WRITTEN TASKS –
a. Please say whether each statement agrees with the thread on unzipping files in C# below, answering yes or no and quoting the deciding words of the thread. (i) One reply calls zip a streamed format. (ii) The thread says the System.IO.Compression namespace holds three classes. (iii) One reply suggests turning on compression at the file system level.
b. Rewrite the part of the thread on unzipping files in C# that opens with the words containing "So there would" and closes with "too much space.", putting "external library" in place of "third party library".
-- GIVEN PASSAGE start --
Unzip file while reading it - c#

I have hundreds of CSV files zipped. This is great because they take very little space but when it is time to use them, I have to make some space on my HD and unzip them before I can process. I was wondering if it is possible with .NET to unzip a file while reading it. In other words, I would like to open a zip file, start to decompress the file and as we go, process the file.
So there would be no need for extra space on my drive. Any ideas or suggestions?

Yes. Zip is a streamed format which means that you can use the data as you decompress it rather than having to decompress everything first.
With .net's System.IO.Compression classes you can apply similar compression as used in zip files (Deflate & GZip) to any stream you like, but if you want to work with actual zip format files you'll need a third party library like this one (sharpziplib).

A better solution might be to keep the files decompressed on the drive, but turn on compression on the file system level. This way you'll just be reading CSV files, and the OS will take care of making sure it doesn't take too much space.
Anyhoo, to answer your question, maybe the GZipStream class can help you.

sharpziplib allows for stream-based decompression - see this related question - the item provides similar stream-based Read methods, so you can process each item like you would with any stream.

I'm not sure about zip files, but you could use GZ format with GZipSteam (works like any other input stream). Unfortunately, the entire System.IO.Compression namespace is only 2 classes (the other does DEFLATE).
EDIT: There's a class called ZipPackage. I'm not sure how if it will let you do decompression streaming, but it might be worth looking into.
Also, take a look at #ziplib.

Related

Unpacking tar/BZ2 files using C#

I have a tar.bz2 file and I want to extract it to a directory. In the examples I only see option of compress or decompress however I want actually to extract or unpack.
Also tried ICSharpCode.SharpZipLib.BZip2 but I didn't find an option to unpack.
-- GIVEN PASSAGE end --
-- MATERIAL SUPPLIED start --
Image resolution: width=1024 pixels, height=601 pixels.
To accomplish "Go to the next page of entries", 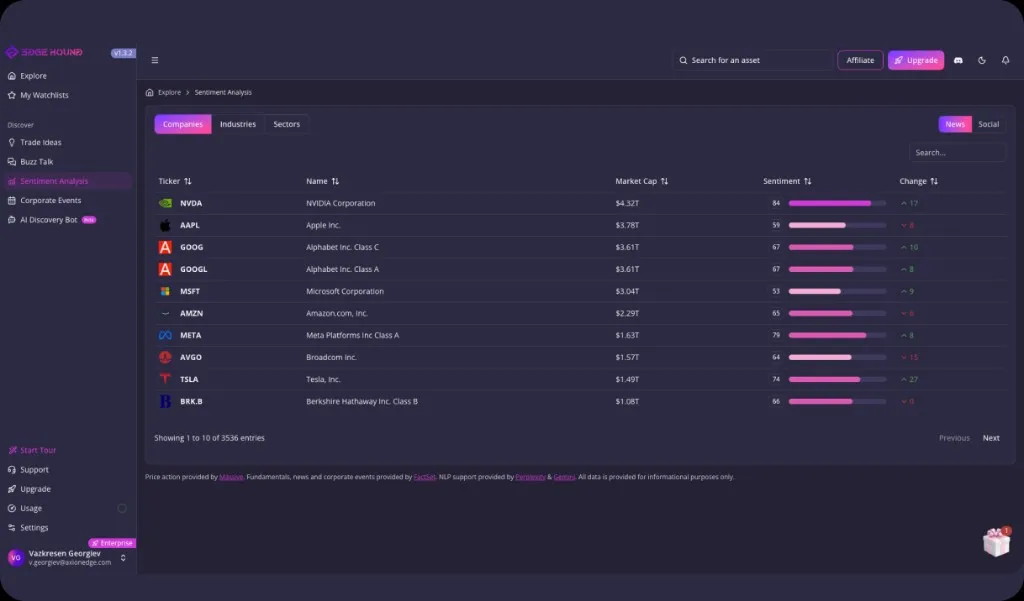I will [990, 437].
-- MATERIAL SUPPLIED end --
-- MATERIAL SUPPLIED start --
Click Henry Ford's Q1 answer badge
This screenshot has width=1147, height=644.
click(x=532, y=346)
-- MATERIAL SUPPLIED end --
OUTPUTS –
a.
(i) Yes: "Zip is a streamed format"
(ii) No: "the entire System.IO.Compression namespace is only 2 classes"
(iii) Yes: "turn on compression on the file system level"

b.
So there would be no need for extra space on my drive. Any ideas or suggestions?

Yes. Zip is a streamed format which means that you can use the data as you decompress it rather than having to decompress everything first.
With .net's System.IO.Compression classes you can apply similar compression as used in zip files (Deflate & GZip) to any stream you like, but if you want to work with actual zip format files you'll need a external library like this one (sharpziplib).

A better solution might be to keep the files decompressed on the drive, but turn on compression on the file system level. This way you'll just be reading CSV files, and the OS will take care of making sure it doesn't take too much space.